[PROMPT]:
Type out the data again. Keep every line exactly the same.
───── DATA FOR PROCESSING ─────
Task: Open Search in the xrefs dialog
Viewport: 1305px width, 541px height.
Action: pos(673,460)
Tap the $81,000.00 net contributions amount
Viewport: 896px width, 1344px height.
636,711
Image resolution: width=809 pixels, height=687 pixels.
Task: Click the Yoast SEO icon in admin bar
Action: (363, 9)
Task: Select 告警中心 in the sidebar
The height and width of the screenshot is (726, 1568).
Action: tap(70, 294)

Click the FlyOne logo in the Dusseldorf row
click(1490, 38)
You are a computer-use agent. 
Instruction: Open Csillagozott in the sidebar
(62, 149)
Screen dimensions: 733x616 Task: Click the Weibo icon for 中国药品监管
─────
[RESPONSE]:
Task: Open Search in the xrefs dialog
Viewport: 1305px width, 541px height.
Action: pos(673,460)
Tap the $81,000.00 net contributions amount
Viewport: 896px width, 1344px height.
636,711
Image resolution: width=809 pixels, height=687 pixels.
Task: Click the Yoast SEO icon in admin bar
Action: (363, 9)
Task: Select 告警中心 in the sidebar
The height and width of the screenshot is (726, 1568).
Action: tap(70, 294)

Click the FlyOne logo in the Dusseldorf row
click(1490, 38)
You are a computer-use agent. 
Instruction: Open Csillagozott in the sidebar
(62, 149)
Screen dimensions: 733x616 Task: Click the Weibo icon for 中国药品监管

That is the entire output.